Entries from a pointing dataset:
□ □ □
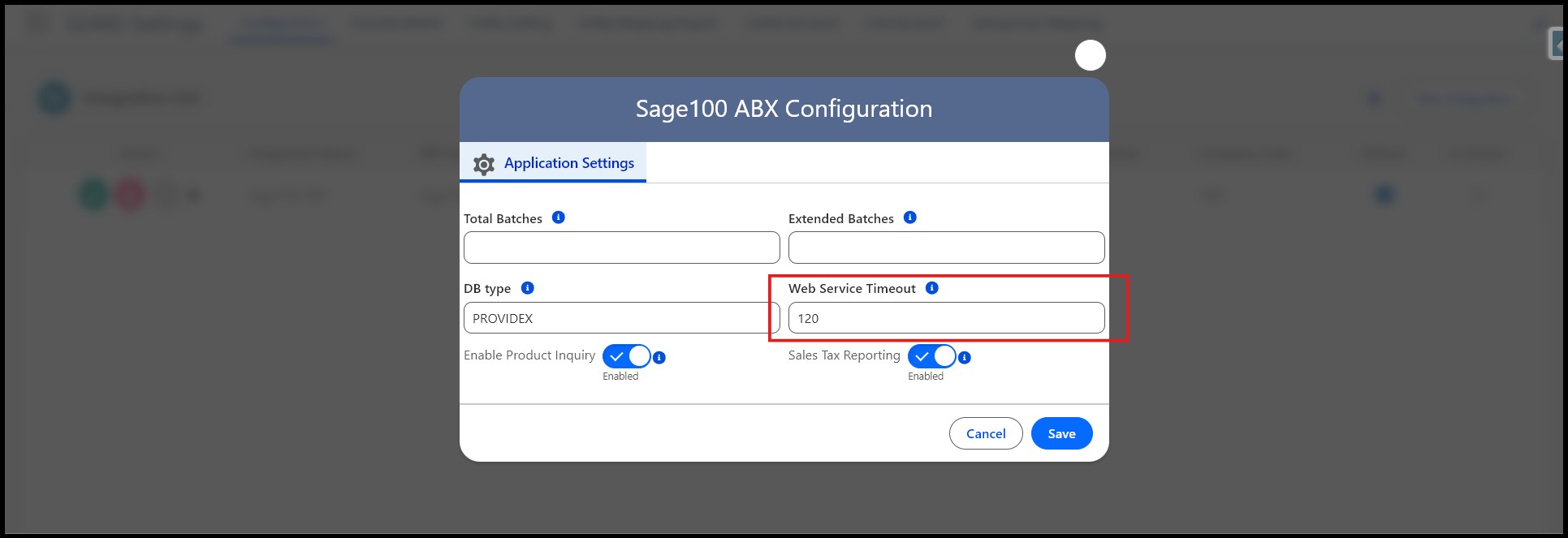
Task: Click the Total Batches info icon
Action: point(558,217)
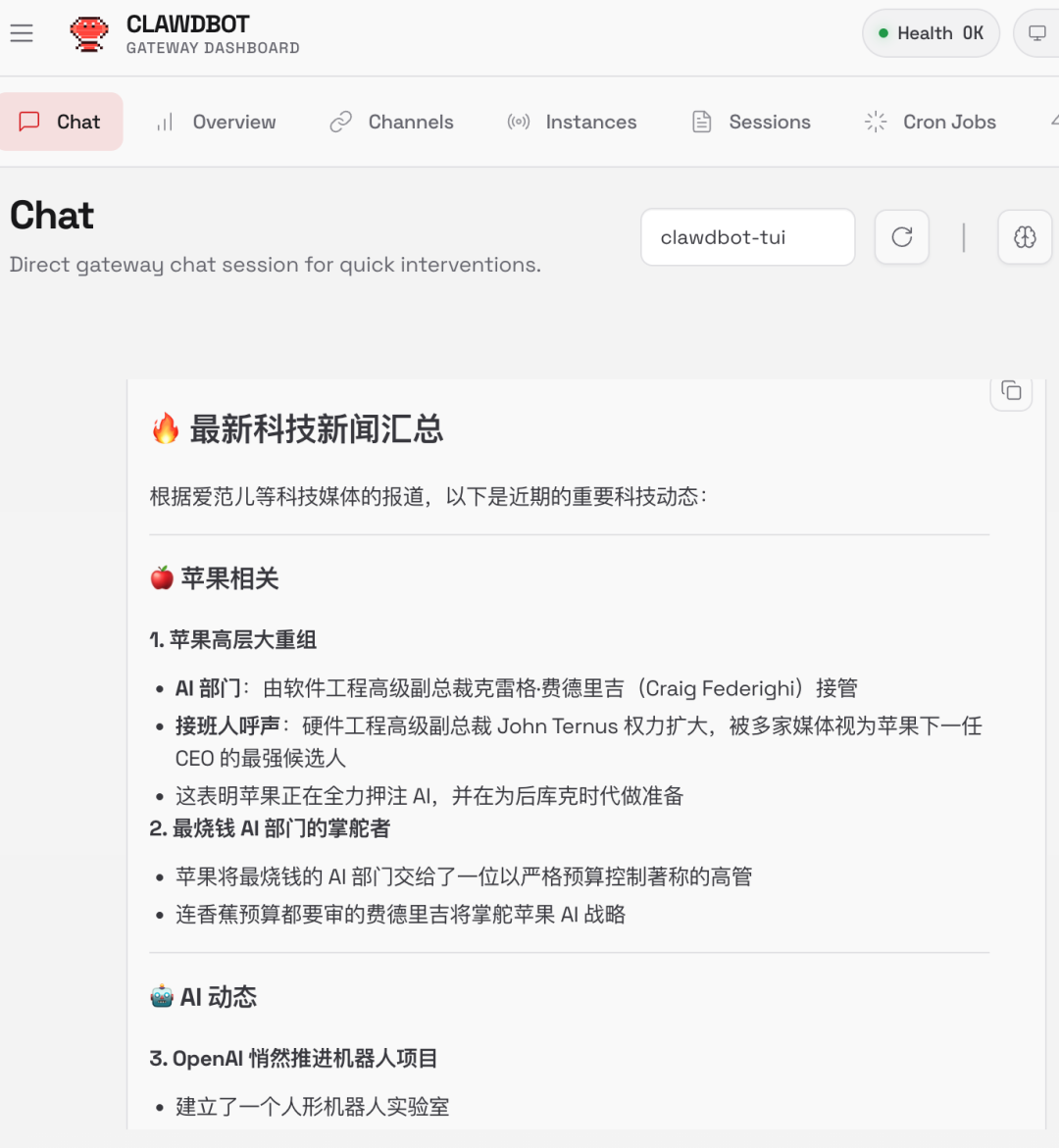Click the CLAWDBOT robot logo
The height and width of the screenshot is (1148, 1059).
pos(88,32)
□ □ □
Copy every entry above verbatim, leaving out the pictures.

Task result:
Task: Click the Total Batches info icon
Action: point(558,217)
Click the CLAWDBOT robot logo
The height and width of the screenshot is (1148, 1059).
pos(88,32)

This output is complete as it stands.